01 Mar 2023
Technical note
8 minute read

Private Certifier Intersection: Finding common certificate authorities without compromising privacy

In the traditional web, users are dependent on a limited set of identity and service providers and public certificate authorities (CAs) to initiate trusted interactions. Recent trends in decentralization towards Web3 aim to replace dependencies on centralized service providers like these with a self-sovereign ability to create, update, and selectively share identity records. The aim is to enable entities to prove properties (or claims) about themselves without relying on centralized or federated identity providers, or a canonical trusted set of CAs. This requires a suitable mechanism for a trust-based negotiation between the prover and the verifier. In situations where the prover and the verifier are mutually distrusting, such a mechanism should ideally be privacy-preserving, in the sense that it should allow the prover to prove its claims to the verifier while revealing as little information as possible about its private attributes and associations.

It turns out that such a mechanism is especially useful in the context of blockchain interoperability – one of the most important and widely researched areas in the space of blockchains and distributed ledger technologies (DLTs).

Interoperability in the context of blockchains refers to the ability of two blockchain networks to exchange data and assets with each other. Over the past four years, IBM Research has played a pivotal role in the design and development of the blockchain interoperability project Weaver (and its eventual merger into the Hyperledger Cacti project). Weaver is a framework, with a family of protocols, to enable interoperation for data sharing and asset movements among independent networks built on similar or different distributed ledger technologies (DLTs) in a manner that preserves the core blockchain tenets of decentralization and security.

A key design philosophy underlying Weaver is the assumption that networks are, and wish to, remain self-sovereign and govern themselves, while interacting with other networks in a secure and controllable manner. The Weaver system is designed to ensure that these goals are met while avoiding trusted mediators and maintaining minimal dependence on external infrastructure. As an additional goal, networks may need and want to maintain their respective members’ privacy from others. For example, several prominent blockchain and DLT networks are built for consortia of enterprises that don’t necessarily trust each other. Any privacy loss resulting from interoperation between two mutually distrusting blockchain networks could result in loss of competitive advantage. This naturally motivates the need for a privacy-preserving trust basis negotiation mechanism. Unfortunately, state-of-the-art mechanisms for blockchain interoperability fall short of such privacy guarantees, which was the primary motivation behind our work.

(Raw records)
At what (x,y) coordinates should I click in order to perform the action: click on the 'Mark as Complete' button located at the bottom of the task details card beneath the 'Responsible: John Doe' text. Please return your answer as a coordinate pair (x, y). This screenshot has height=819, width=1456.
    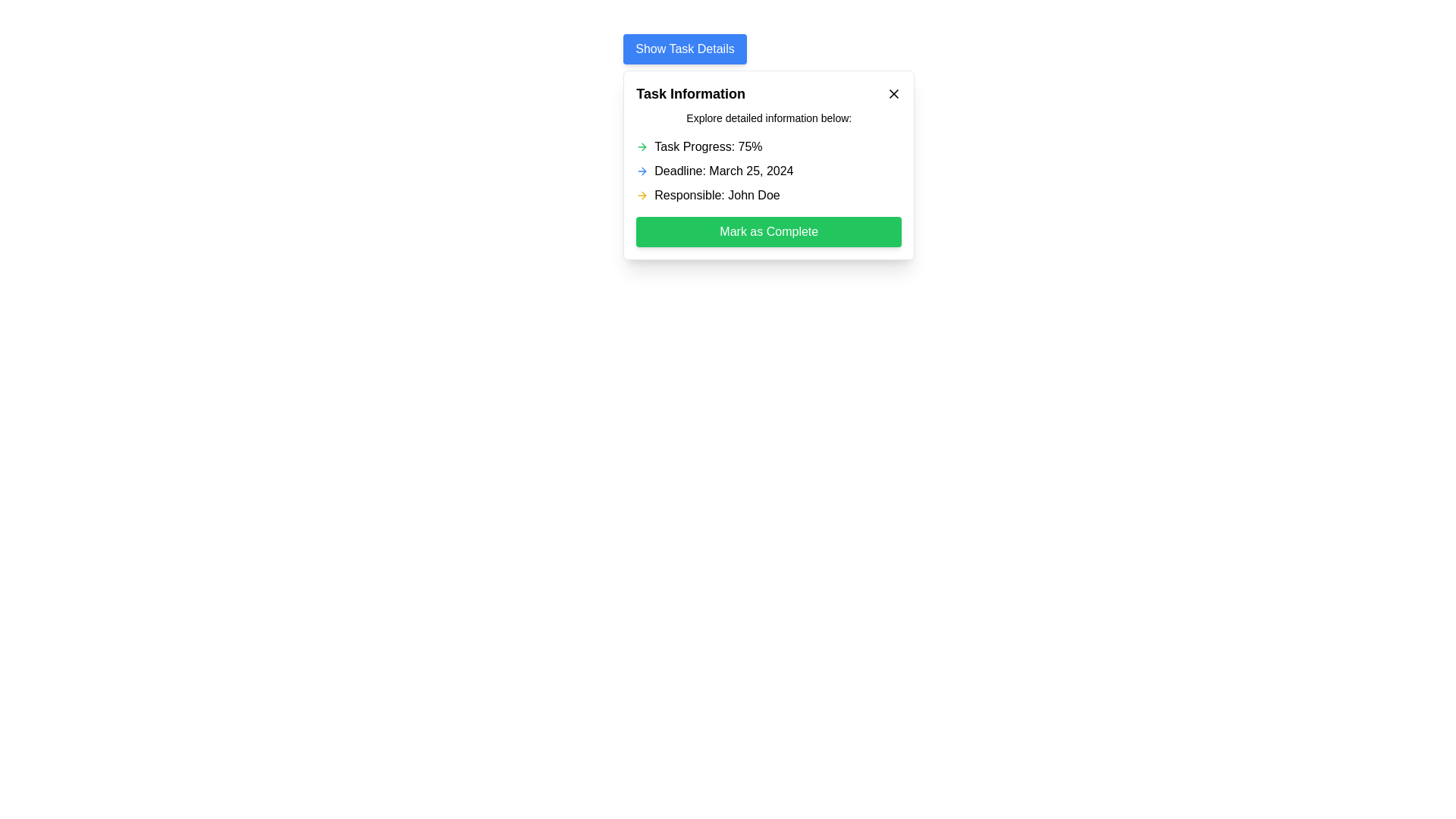
    Looking at the image, I should click on (769, 231).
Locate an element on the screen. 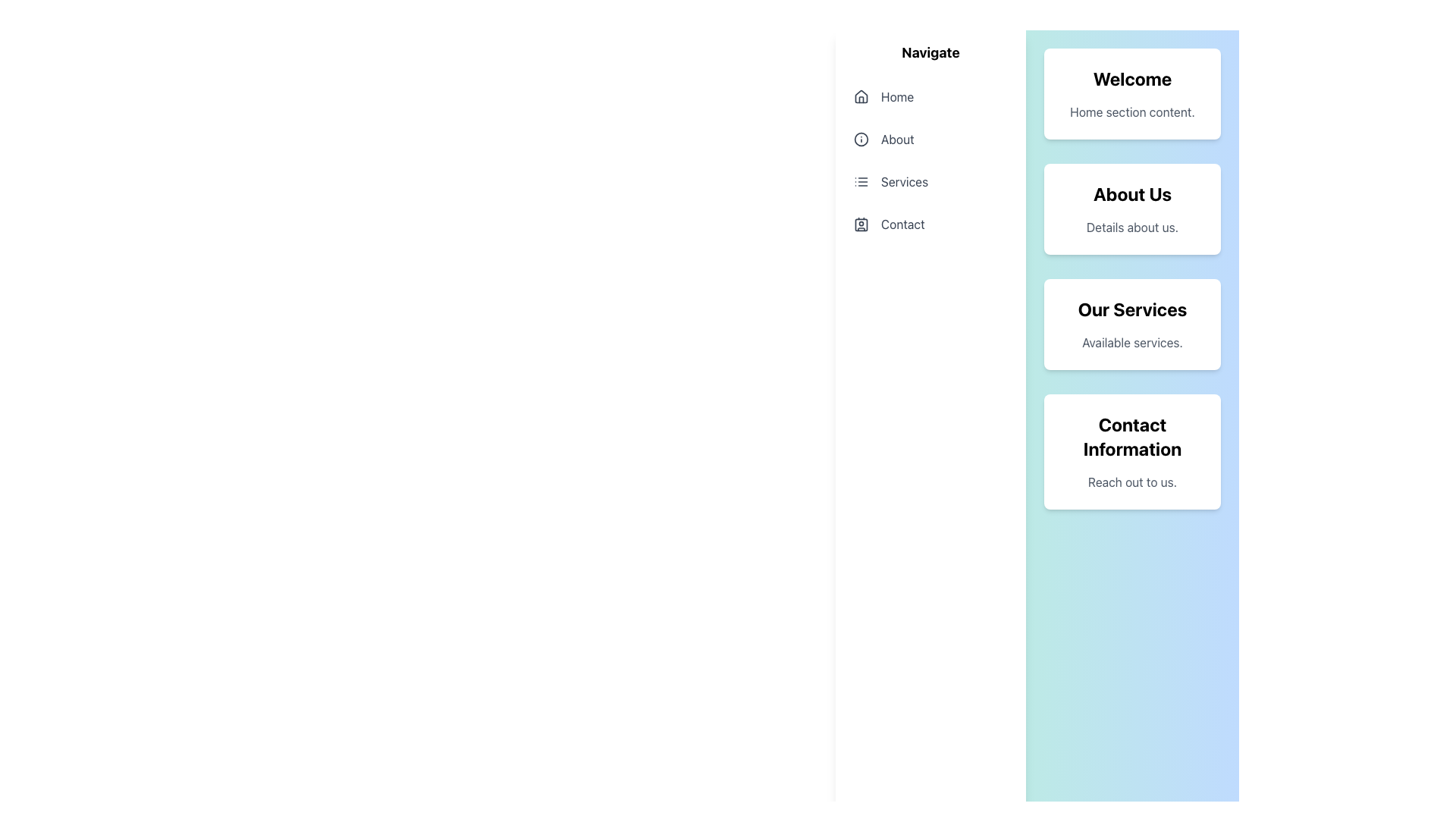 The image size is (1456, 819). the 'Available services.' text label element, which is displayed in gray color below the 'Our Services' heading is located at coordinates (1131, 342).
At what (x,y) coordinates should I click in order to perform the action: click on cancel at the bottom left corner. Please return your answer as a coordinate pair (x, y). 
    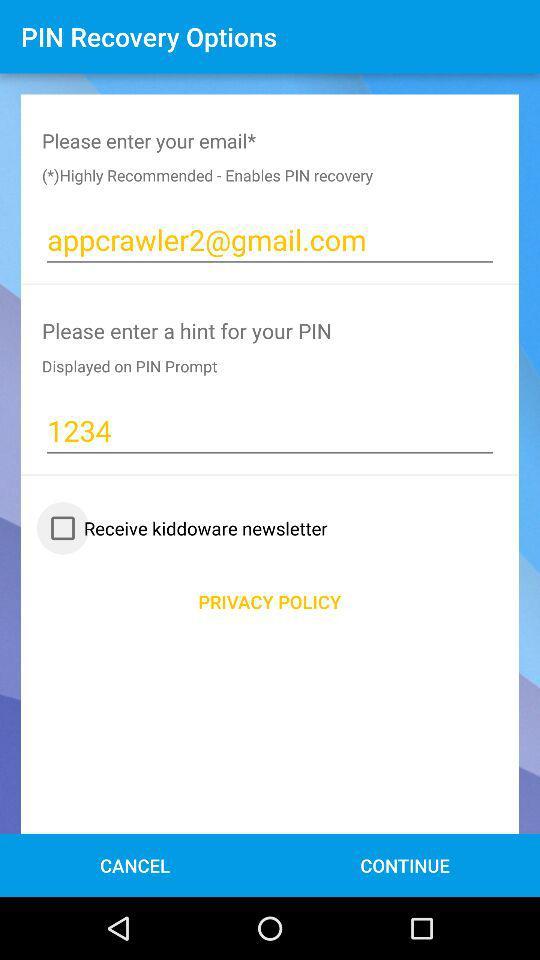
    Looking at the image, I should click on (135, 864).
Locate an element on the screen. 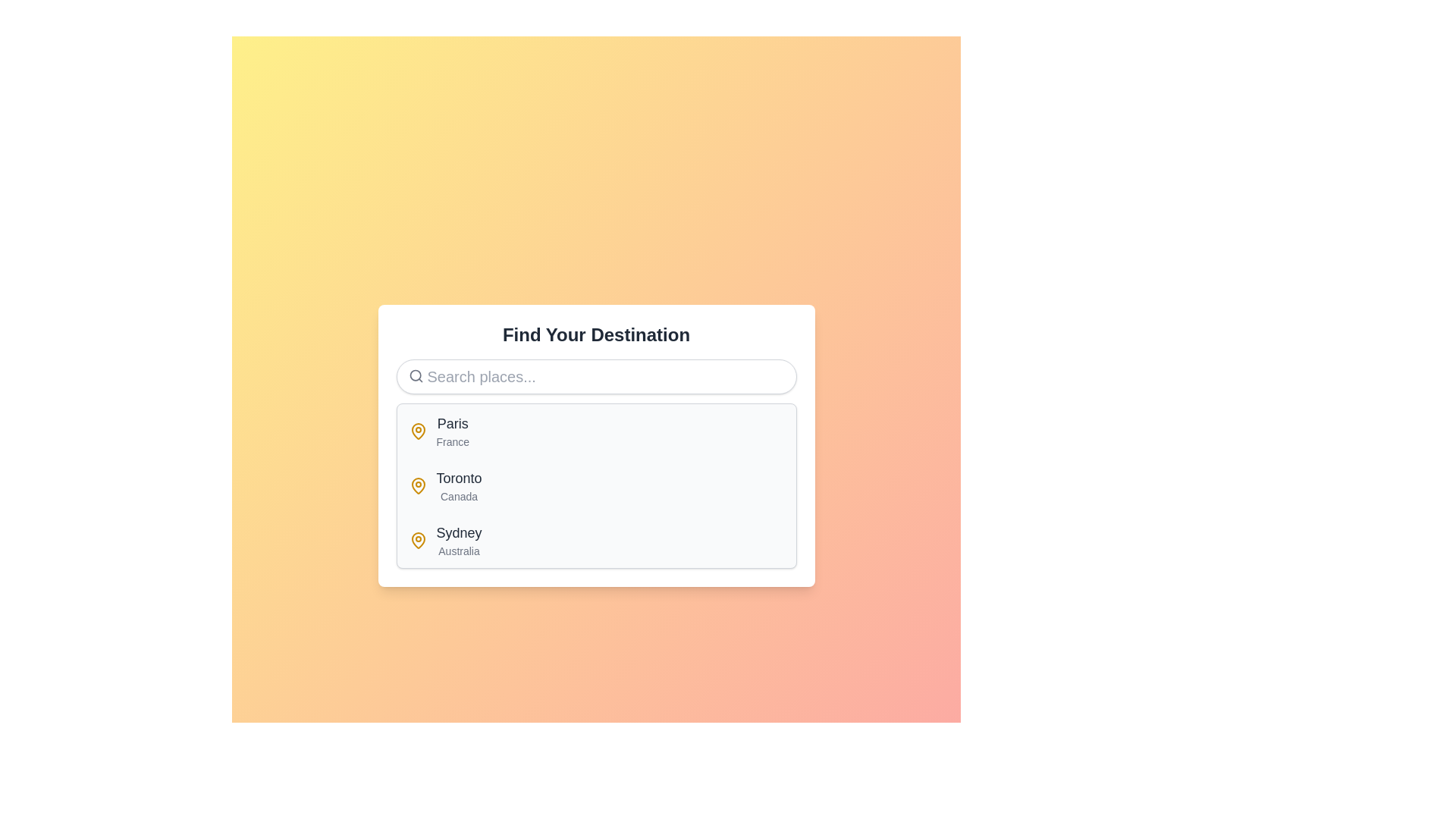 The height and width of the screenshot is (819, 1456). the leftmost icon in the third row, associated with the 'Sydney' entry is located at coordinates (418, 540).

**Directive**
Reproduce the portion of the technical note from "It turns out" up to and including "ledger technologies (DLTs).". These rows have no connection to the technical note.

**Solved problem**
It turns out that such a mechanism is especially useful in the context of blockchain interoperability – one of the most important and widely researched areas in the space of blockchains and distributed ledger technologies (DLTs).